[Warning: spoilers galore ahead]
Certainly “Prometheus” is a lot of fun, and if people were just talking about it like the schlocky sci-firomp it is, I’d feel no need to crap in everyone’s ice cream, but I’ve now read too many reviews lathering up Scott and writer Damon Lindelof for “asking Big Questions” or “melding sci-fi with philosophy” or some equally asinine critique (And I hate to say it, but Roger Ebert’s review may be one of the most airless, insipid pieces of film criticism I’ve ever read).
First of all, there is nothing in “Prometheus” that lies outside the continuum of sci-fi cliché. An alien species as engineers of humanity? Uh, people have been using that premise probably as far back as you can find science fiction. Off the top of my head, I recall a Tim Robbins-Don Cheadle slumfest called “Mission to Mars” that’s basically the plot of “Prometheus” without the black goo.

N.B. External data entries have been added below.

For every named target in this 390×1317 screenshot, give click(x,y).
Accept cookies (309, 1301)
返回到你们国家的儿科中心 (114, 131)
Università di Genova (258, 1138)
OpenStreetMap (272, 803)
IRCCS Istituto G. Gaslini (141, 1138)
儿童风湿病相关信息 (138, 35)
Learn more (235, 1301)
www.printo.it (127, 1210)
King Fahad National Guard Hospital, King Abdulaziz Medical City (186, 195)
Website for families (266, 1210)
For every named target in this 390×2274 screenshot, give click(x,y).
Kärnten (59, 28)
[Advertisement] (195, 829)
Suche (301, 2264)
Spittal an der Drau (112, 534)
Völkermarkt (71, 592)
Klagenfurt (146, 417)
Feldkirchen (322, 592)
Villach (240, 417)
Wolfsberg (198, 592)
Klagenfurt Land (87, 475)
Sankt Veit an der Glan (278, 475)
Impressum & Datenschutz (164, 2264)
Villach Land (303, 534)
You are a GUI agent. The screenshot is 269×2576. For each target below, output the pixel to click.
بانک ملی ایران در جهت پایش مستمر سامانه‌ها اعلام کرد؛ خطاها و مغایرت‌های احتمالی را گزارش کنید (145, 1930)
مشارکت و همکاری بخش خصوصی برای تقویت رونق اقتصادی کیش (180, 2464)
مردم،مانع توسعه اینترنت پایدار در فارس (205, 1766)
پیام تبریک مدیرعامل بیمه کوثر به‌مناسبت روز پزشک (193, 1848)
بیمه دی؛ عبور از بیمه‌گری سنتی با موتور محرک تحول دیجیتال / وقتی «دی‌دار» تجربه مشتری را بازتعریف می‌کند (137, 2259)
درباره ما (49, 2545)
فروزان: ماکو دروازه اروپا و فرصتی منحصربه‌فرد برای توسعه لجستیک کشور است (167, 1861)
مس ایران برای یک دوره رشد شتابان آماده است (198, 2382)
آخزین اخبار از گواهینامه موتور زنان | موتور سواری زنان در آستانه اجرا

Oh, and the black goo? Weapon of the Engineers and central antagonist of the film? That’s basically all cribbed from other crappy sci-fi films, especially “Species II”—right down to Noomi Rapace’s alien progeny. Michael Fassbender’s android has so many Data-esque quirks, he might as well star in the next “Star Trek: The Next Generation” movie. So let’s not pretend “Prometheus” has even one remotely original moment in it.
As for “deep questions” posed by the film—that’s about the most laughable thing said about a movie in the last decade. Whenever popular film and television attempts to tackle the most age-old, banal questions of “Where did we come from?” or “What happens when we die” you can virtually guarantee that their proffered explanations will be boring, derivative variations on “a Creator” and “Heaven.”
Witness the final season of “Battlestar Galactica” or—God help us—“Lost.”
Speaking of “Lost”, the writer responsible for the final season, Damon Lindelof, shares screenwriting credit for “Prometheus,” which at least explains why there are plot holes big enough to fly the Nostromo through. By this, I don’t mean “ambiguity” or “unanswered questions” as Scott and Lindelof fawn over (themselves) in “Prometheus” interviews. What I mean is that there’s stuff that doesn’t make sense because they clearly did not think about it. It’s full of thoughtless, inconsistent, lazy writing along the lines of, “Okay, so the black goo makes this guy a super-human zombie monster, but if this other guy who’s been infected with the black goo gets his girlfriend pregnant then it’s gonna be a squid-monster that grows into a huge face-grabbing parasite and lays a xenomorph! It’ll be so rad!”
“Prometheus” is a hack movie, but worse, it’s also a pretentious hack movie, and in its pathetic, uninteresting ambition, it demonstrates why the original “Alien” was so jaw-droppingly brilliant and transcended its genre to become a great film, period. The original “Alien” was full of true ambiguity and unanswered questions that actually did tickle the brain, from the elephant-looking extraterrestrial pilot in his crash-landed vessel to the nature of the invading species, which went through developmental changes that just grew more and more frightening as the film progressed. (That it’s revealed the elephant-looking extraterrestrial was actually a big white guy god in a space suit unfortunately now makes that plot point 20% less interesting.)
Yet by positing in “Alien” that extra-terrestrial life may be violent and random and inexplicably awful—without purpose or intelligence other than a basic cosmic drive to efficiently proliferate—Scott actually made a much bolder, darker, more interesting statement about the nature of creation than anything the silly 9-foot tall white guy gods of “Prometheus” ever manage.